TASK REQUIREMENTS -> Omit the pictures while printing every entry below exactly as given.
══ DATA
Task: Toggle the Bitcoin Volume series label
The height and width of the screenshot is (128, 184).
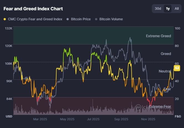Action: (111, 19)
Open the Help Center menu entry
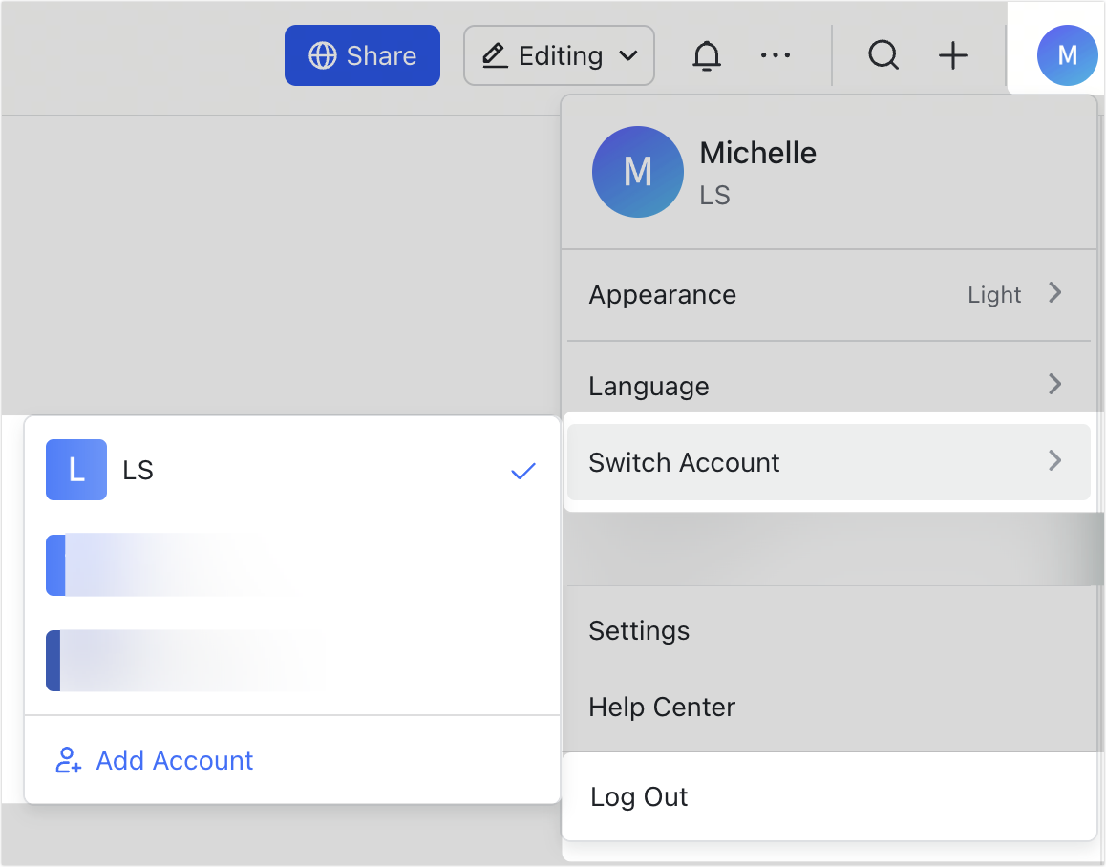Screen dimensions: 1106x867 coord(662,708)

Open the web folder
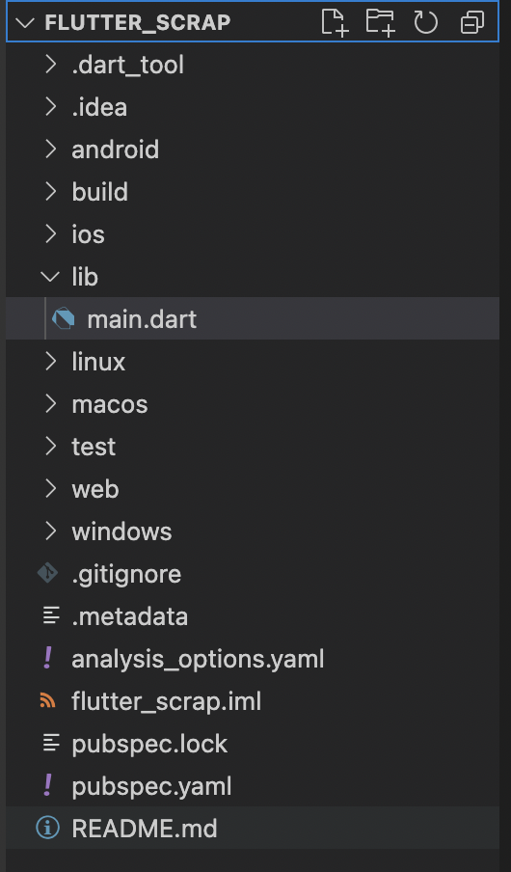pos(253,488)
════
RESPONSE BELOW ->
Task: Toggle the Bitcoin Volume series label
The height and width of the screenshot is (128, 184).
Action: (111, 19)
Open the Help Center menu entry
Screen dimensions: 1106x867 coord(662,708)

Open the web folder
pos(253,488)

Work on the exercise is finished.